В воздухе стоял пряный аромат нагретой на солнце хвои. В цветастой легкой юбке и кофточке с рюшами по горловине и манжетам Гала – таким с недавнего времени стало ее имя – медленно поднималась в гору по извилистой тропинке. Позади нее с матерчатой сумкой через плечо шел Эжен. Он с тайным блаженством любовался гибкой шеей спутницы, ее узкой спиной, крутыми бедрами. Когда тропинка становилась шире, они вновь воссоединялись и шли, не разжимая рук, согласуя друг с другом ритм своих шагов, выискивая идеальное место для привала. Скатывающееся к горизонту солнце приглушило яркость красок, смазало очертания деревьев и уступов, трав и цветов. Напоенный ароматами ветер ласкал и бодрил одновременно, словно теплая, возбуждающая ванна.

Они разложили покрывало на лужайке с видом на долину. Отсюда над кронами деревьев виднелась нить дороги и сам санаторий. Гала без церемоний опустилась на покрывало, расстегнула две верхние пуговицы кофточки. Эжен, немного помешкав, отошел в сторону и, наклонившись, сорвал травинку. С наслаждением впитывая воздух каждой клеточкой своего тела, она смотрела на него. На нем были светлые брюки и белый джемпер с закатанными по локоть рукавами. Солнечные лучи, пробивающиеся сквозь дрожь ветвей, обрисовывали его силуэт золотистым ореолом.

– Молодой бог, – еле слышно произнесла она.

– Что? – он оглянулся на голос. – Ты о чем-то спросила?

– Иди сюда. Тут хорошо, – произнесла она чуть громче и похлопала ладошкой рядом с собой.

– Да-да…

Он вновь отвернулся и продолжал стоять, покусывая стебелек травинки.

– У Пенелопы хватит терпения ждать.

Гала распростерлась на покрывале. Подложив под голову руку, она закрыла глаза. Ею завладела нега, щемящее ощущение полноты существования и какое-то сладкое, томное предчувствие.

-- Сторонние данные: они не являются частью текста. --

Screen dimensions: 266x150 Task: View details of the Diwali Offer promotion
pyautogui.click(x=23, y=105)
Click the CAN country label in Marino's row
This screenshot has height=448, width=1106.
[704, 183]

Опустившись на покрывало рядом с ней, Эжен вдруг оробел. От ее запрокинутого лица с влажными завитками волос на висках, с тонкими нитями бровей и веером ресниц веяло покоем и такой отрешенностью от высокого чистого неба над головой, от подрагивающей листвы, от него самого – от всего, что Эжен почувствовал себя лишним; поманив, она вновь ускользала.

Кроны деревьев трепал ветер. Внизу белела черепичная крыша санатория. Он смотрел в подсвеченное солнцем спокойное лицо девушки и ждал. Чего? Он и сам не знал.